Рис. 2. Полоски для расширения носовых ходов "БризРайт".
Эти полоски, обладающие пружинящими свойствами, приклеиваются к крыльям носа, раздвигают их и существенно облегчают носовое дыхание. Предсказать эффективность полосок можно достаточно просто. Надо попросить пациента захватить крылья носа кончиками пальцев, развести их в стороны и сделать несколько вдохов-выдохов через нос. Если пациент ощущает значительное облегчение дыхания, то полоски могут помочь в улучшении носового дыхания ночью и облегчении храпа. Наклейки являются одноразовыми и устанавливаются на всю ночь. Применять их можно постоянно или ситуационно, когда нужно максимально облегчить храп или имеются провоцирующие храп факторы (употребление алкоголя, ОРВИ).
При преходящей ночной заложенности носа и сухости слизистых оболочек носа и глотки во время отопительного сезона, когда влажность воздуха может опускаться до 20–30 % (при норме более 60 %), хороший эффект может дать применение в течение ночи ультразвуковых увлажнителей.
Постоянное использование деконгестантов (ксимелин, отривин, галазолин и т. д) нецелесообразно более 4–5 дней из-за быстрого развития толерантности и зависимости.

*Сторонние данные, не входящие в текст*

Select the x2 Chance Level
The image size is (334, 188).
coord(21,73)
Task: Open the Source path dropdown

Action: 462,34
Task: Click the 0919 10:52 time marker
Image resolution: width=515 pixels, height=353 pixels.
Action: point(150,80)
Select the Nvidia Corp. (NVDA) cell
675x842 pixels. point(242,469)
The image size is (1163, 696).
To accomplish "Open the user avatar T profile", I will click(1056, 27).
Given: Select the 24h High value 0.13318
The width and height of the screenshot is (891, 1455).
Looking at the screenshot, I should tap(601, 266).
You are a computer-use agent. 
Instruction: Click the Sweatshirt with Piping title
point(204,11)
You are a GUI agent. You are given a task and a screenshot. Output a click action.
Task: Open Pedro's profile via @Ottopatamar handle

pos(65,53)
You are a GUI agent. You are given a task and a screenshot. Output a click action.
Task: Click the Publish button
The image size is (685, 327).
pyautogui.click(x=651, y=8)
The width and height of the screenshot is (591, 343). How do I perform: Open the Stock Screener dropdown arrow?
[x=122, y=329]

В случае хронической носовой обструкции необходима консультация оториноларинголога.
Применение внутриротовых приспособлений
В настоящее время в мировой практике применяется большое количество различных типов внутриротовых репозиционирующих аппликаторов, которые устанавливаются на верхние и нижние зубы и обеспечивают смещение вперед нижней челюсти. Это приводит к увеличению передне-заднего размера глотки и облегчению или устранению храпа и СОАС. Данные аппликаторы особенно эффективны у пациентов с ретро– и микрогнатией (смещенной назад и маленькой нижней челюстью). Эффективность аппликаторов доказана при неосложненном храпе, легкой и средней степени тяжести СОАС [10,11].
Установка некоторых устройств требует длительной работы квалифицированного стоматолога, так как они изготавливаются по слепкам зубов и имеют специальные механические приспособления, позволяющие постепенно титровать степень смещения вперед нижней челюсти. Стоимость таких устройств может находиться в пределах 30–40 тыс. рублей.

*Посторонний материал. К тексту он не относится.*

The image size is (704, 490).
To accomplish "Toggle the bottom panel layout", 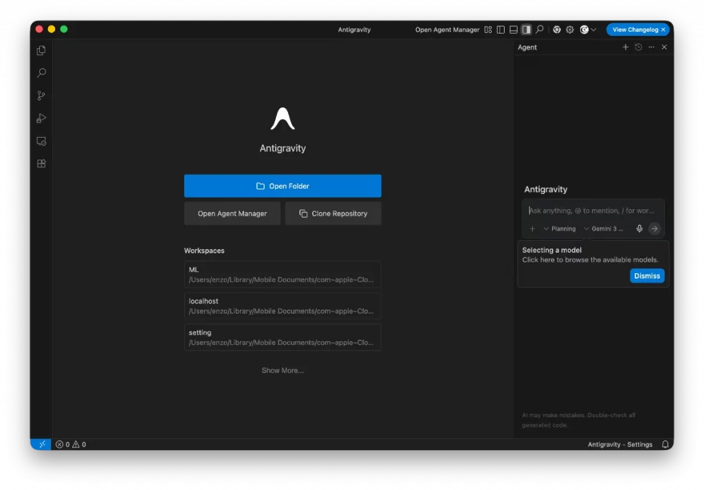I will coord(514,30).
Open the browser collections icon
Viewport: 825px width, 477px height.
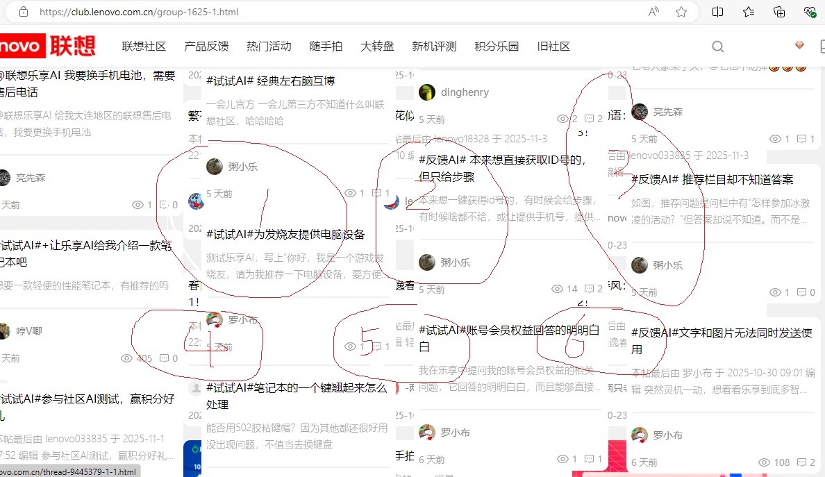click(779, 12)
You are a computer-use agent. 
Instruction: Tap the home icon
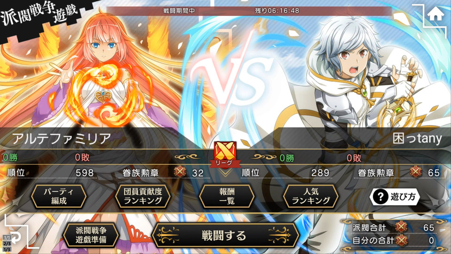[x=436, y=14]
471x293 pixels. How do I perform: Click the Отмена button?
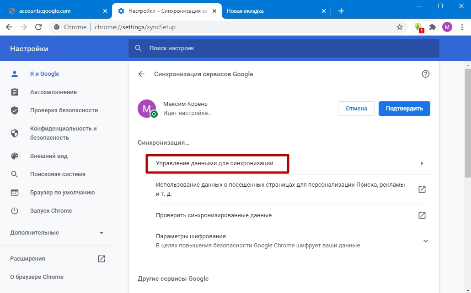(x=356, y=109)
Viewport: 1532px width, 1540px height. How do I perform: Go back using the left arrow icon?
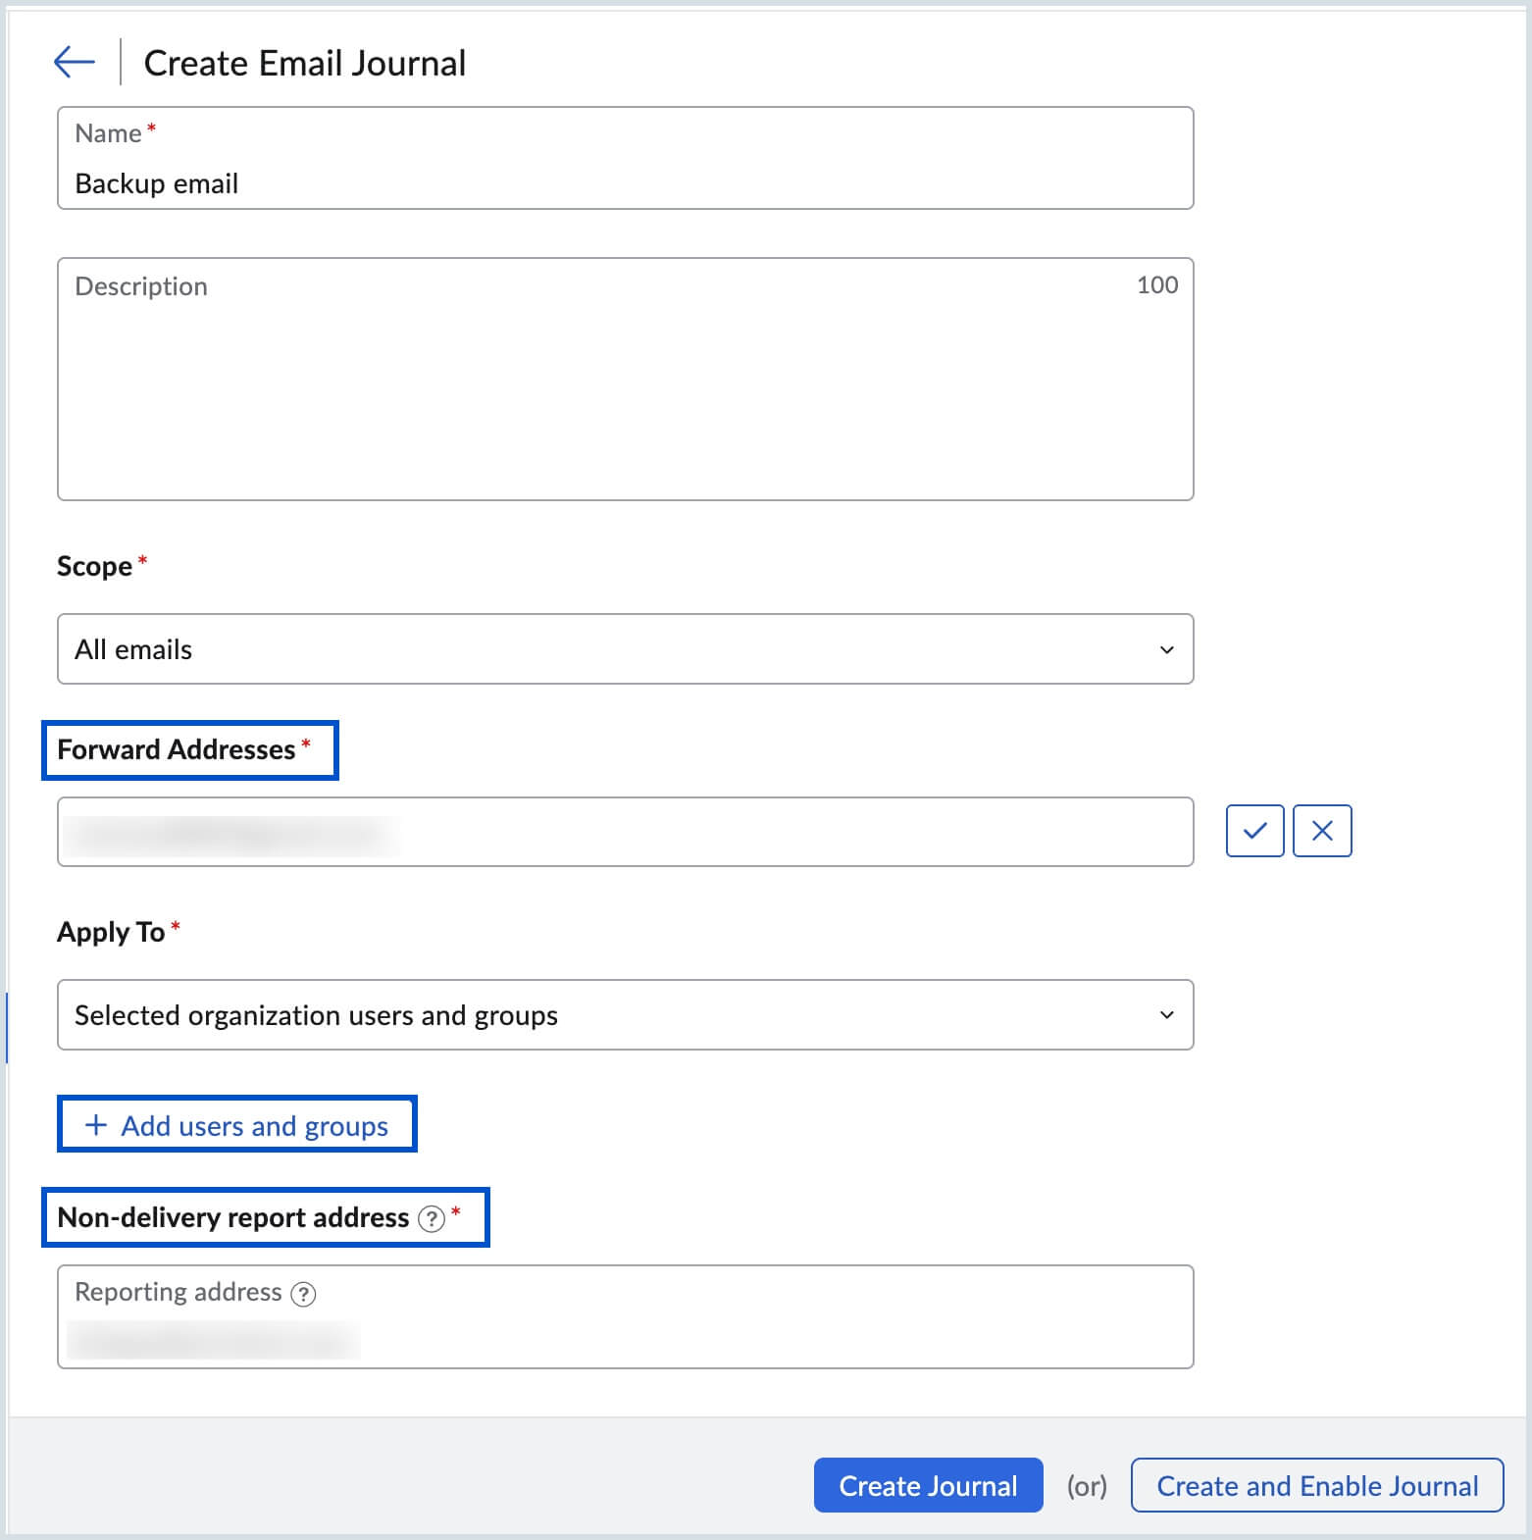click(75, 62)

Существуют и более простые модификации, сделанные из специального полимера и напоминающие защитную спортивную капу (рис. 3).
Устройство нагревается в кипящей воде и становится мягким, далее устанавливается на верхнюю челюсть, а нижняя челюсть закрывается выдвинутой вперед. Устройство затвердевает и в последующем при установке во рту смещает нижнюю челюсть кпереди. Установка выполняется подготовленным медицинским персоналом и занимает около 20 минут. В отличие от титруемых устройств, положение нижней челюсти после установки термолабильной капы изменить нельзя, что является некоторым недостатком. Однако и стоимость термолабильных кап существенно ниже – около 5 тыс. рублей.